As our fourth generation leaders (4G leaders) bang on about the need to be innovative, I wonder if they have applied the same standards on themselves. While many have criticised the Primary School Leaving Examinations (PLSE) for streaming students too early, Minister for Education Ong Ye Kung seems to be adamant that the PSLE should still remain a part of our education system. In defending his decision, the minister has said: “If we scrap it, whatever we replace it with to decide on secondary school postings, I think is likely to be worse.” He has said this in isolation without actually listing any options. If the Ministry for Education (MOE) does not list the other available options, how can Parliament assess if replacements will likely be worse?
He also says that the PSLE happens also to be the most meritocratic, and probably the most fair of all imperfect systems,”. Again, how can this statement be adequately debated and discussed at Parliament if no options are put forth? Also, how can a system which separates students into “good” and “bad” at such a young age be meritocratic? Students develop at different paces. By streaming them at the tender age of 12, the MOE runs the risk of condemning late bloomers before they have the chance thereby robbing them of their opportunity. If a late bloomer has strong family support, he may overcome the early streaming and still flourish. However, if the student does not have family that encourage him or her, he or she may end up never fulfilling his full potential. In my opinion, students should not be streamed until they are at least in their mid teens.
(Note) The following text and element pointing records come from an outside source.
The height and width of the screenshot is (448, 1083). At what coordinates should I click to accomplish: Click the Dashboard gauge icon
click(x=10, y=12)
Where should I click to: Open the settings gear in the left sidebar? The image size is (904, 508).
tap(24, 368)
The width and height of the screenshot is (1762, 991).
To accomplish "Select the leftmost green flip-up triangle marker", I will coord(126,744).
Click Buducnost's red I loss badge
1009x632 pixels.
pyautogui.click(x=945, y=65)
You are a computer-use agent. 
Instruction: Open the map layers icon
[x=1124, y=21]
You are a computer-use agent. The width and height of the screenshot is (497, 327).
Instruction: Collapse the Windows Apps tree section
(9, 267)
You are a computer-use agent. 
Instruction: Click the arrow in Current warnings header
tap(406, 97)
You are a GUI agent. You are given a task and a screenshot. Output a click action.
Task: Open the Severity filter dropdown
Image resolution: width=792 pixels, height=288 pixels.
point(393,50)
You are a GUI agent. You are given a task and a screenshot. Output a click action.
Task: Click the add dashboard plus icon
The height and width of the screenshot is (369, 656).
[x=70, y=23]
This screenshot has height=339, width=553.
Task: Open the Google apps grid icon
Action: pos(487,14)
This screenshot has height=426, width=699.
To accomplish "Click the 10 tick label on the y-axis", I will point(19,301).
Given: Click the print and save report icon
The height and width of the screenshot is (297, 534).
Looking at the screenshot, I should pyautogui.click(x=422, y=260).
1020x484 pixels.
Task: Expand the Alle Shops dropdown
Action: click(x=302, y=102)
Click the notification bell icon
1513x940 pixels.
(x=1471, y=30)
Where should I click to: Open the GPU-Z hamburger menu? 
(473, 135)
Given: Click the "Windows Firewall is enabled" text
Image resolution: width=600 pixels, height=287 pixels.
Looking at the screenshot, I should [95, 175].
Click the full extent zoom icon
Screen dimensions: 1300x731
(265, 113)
According to reports, Ong had consulted the Chinese Development Assistance Council, a self-help group that has a tutoring programme before coming to the conclusion that the PSLE should not be scrapped. Apparently, the majority of the volunteers there were against ending the PSLE as the exam could motivate students to work hard. They also believed that there were resources to support the children. Surely the minister ought to have consulted more than one group before coming up with a conclusion? This is just one group. To what extent does it represent the whole of Singapore? Why was this group chosen to speak for everyone else? What proportion of students do they actually have contact with?
Looking at their website, it is pretty clear that they are focused on helping the Chinese community. To what extent are they able to speak for the other racial groups in Singapore? Has the minister forgotten that the PSLE is not only taken by Chinese students?
Reports are not clear as to how many groups the minister had consulted but based on this report, it is woefully inadequate and dare I say it, lazy.